Dochód gwarantowany pozwala omijać tego pośrednika i bezpośrednio przekazywać pieniądze tym, którzy będą je mogli wydawać.
A wydany pieniądz napędza gospodarkę.
Właśnie. Podtrzymanie możliwości konsumpcji, szczególnie w takim okresie jak teraz, kiedy dochody dużej ilości osób spadną praktycznie do zera, to ogromna zaleta.
Jednocześnie gwarantowany dochód pozwala ludziom po prostu przeżyć. Można go również dość łatwo i stosunkowo szybko rozprowadzić wśród społeczeństwa. Nie trzeba zgłaszać się w urzędach, rejestrować i czekać na rozpatrzenie wniosku - środki do życia dostają automatycznie wszyscy.
Jak wyglądałaby ich dystrybucja? Do każdego domostwa pukałby listonosz z kopertą?
Żyjemy w czasach, w których praktycznie wszyscy mają konta bankowe, a bankowość internetowa jest rozpowszechniona. Dystrybucję środków można zatem byłoby zrobić stosunkowo szybko i tanio. Praktycznie nie wymagałaby angażu listonoszy, którzy kojarzą nam się z roznoszeniem rent i emerytur. Można wykorzystać system podatkowy - urzędy skarbowe mają dane osobowe podatników i numery ich kont bankowych.
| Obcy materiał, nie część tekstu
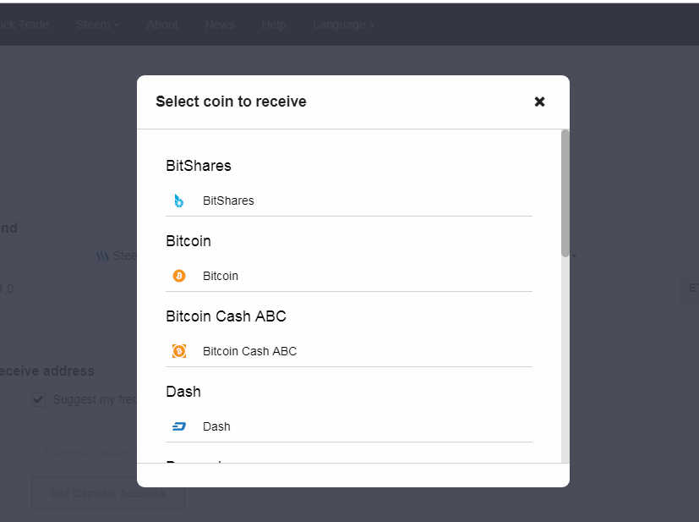699x522 pixels.
Task: Go to the About menu item
Action: (162, 25)
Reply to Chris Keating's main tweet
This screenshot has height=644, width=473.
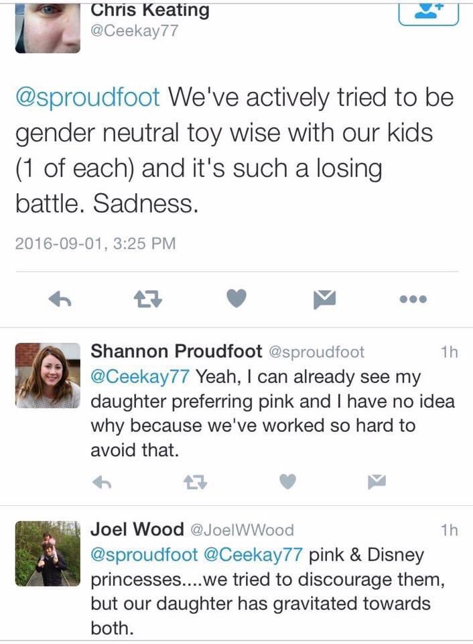(60, 299)
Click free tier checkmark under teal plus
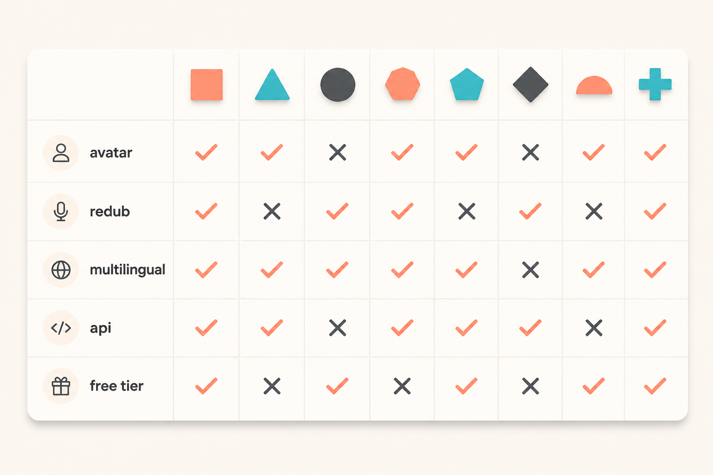The height and width of the screenshot is (475, 713). [655, 386]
A co, jeśli bezwarunkowy dochód rozpasałby społeczeństwo, które stwierdziłoby, że nie opłaca się pracować, skoro ma bieżące środki do życia?
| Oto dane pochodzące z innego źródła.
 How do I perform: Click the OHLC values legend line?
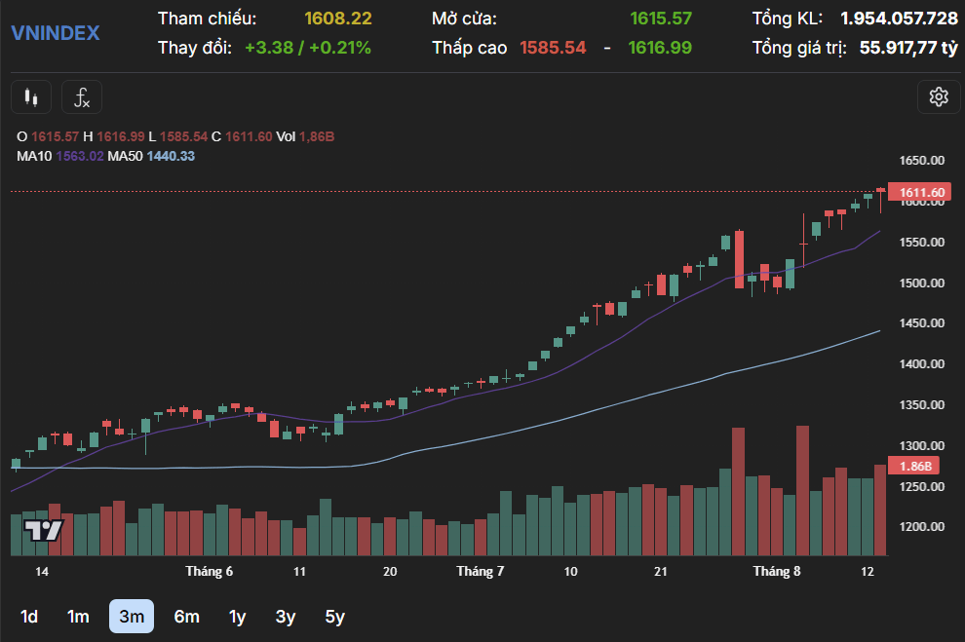coord(175,136)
Co ciekawe, eksperymenty, które sprawdzały, czy dochód gwarantowany doprowadziłoby do spadku ogólnej motywacji do pracy, nie potwierdziły tej tezy. Oczywiście zależy to od tego, na jakim poziomie określimy wysokość dochodu.
Zagrożenia w zasadzie nie ma, ponieważ naturą ludzką jest porównywanie się z innymi. Nawet jeśli dostaję ten dochód podstawowy np. w wysokości tysiąca złotych, to będę miał motywację, żeby zwiększać swoją wydajność pracy, widząc, ile osiągają inni, którzy pracują i zarabiają.
Jednocześnie pozycja przetargowa na rynku pracy takiej osoby, zwłaszcza nisko wykwalifikowanej, trochę się polepszy. Nie będzie musiała parać się wszystkim, co się akurat pojawi, bo i tak będzie miała środki na przeżycie.
Podsumowując - pomysł jest ciekawy. Im dłużej o nim myślę, tym mniej robi się irracjonalny, jakim wydawał mi się na początku. Jednak przed nami długa droga do jego wprowadzenia.
Ale czy realna?
Na razie nie, ewentualnie w szczątkowej wersji. Mogę sobie wyobrazić sytuację, że w czerwcu każdy Polak dostanie po tysiąc złotych. Natomiast nie będzie to jeszcze gwarantowany dochód. O nim moglibyśmy mówić wtedy, gdybyśmy tysiąc złotych dostali nie tylko w czerwcu, ale w każdym kolejnym miesiącu, bez względu na to, czy jesteśmy zdrowi, chorzy, starzy, młodzi, bogaci czy biedni.
Na rozwiązanie, które spełniałoby te wszystkie wymogi, w najbliższym czasie nie ma co liczyć. Trzeba pamiętać o kosztach - nawet taka stosunkowo niewielka skala jak jednorazowy tysiąc złotych dla każdego Polaka to koszt blisko 40 mld złotych. 1 tys. co miesiąc przez cały rok to już 480 mld, czyli więcej niż całość wydatków budżetu państwa.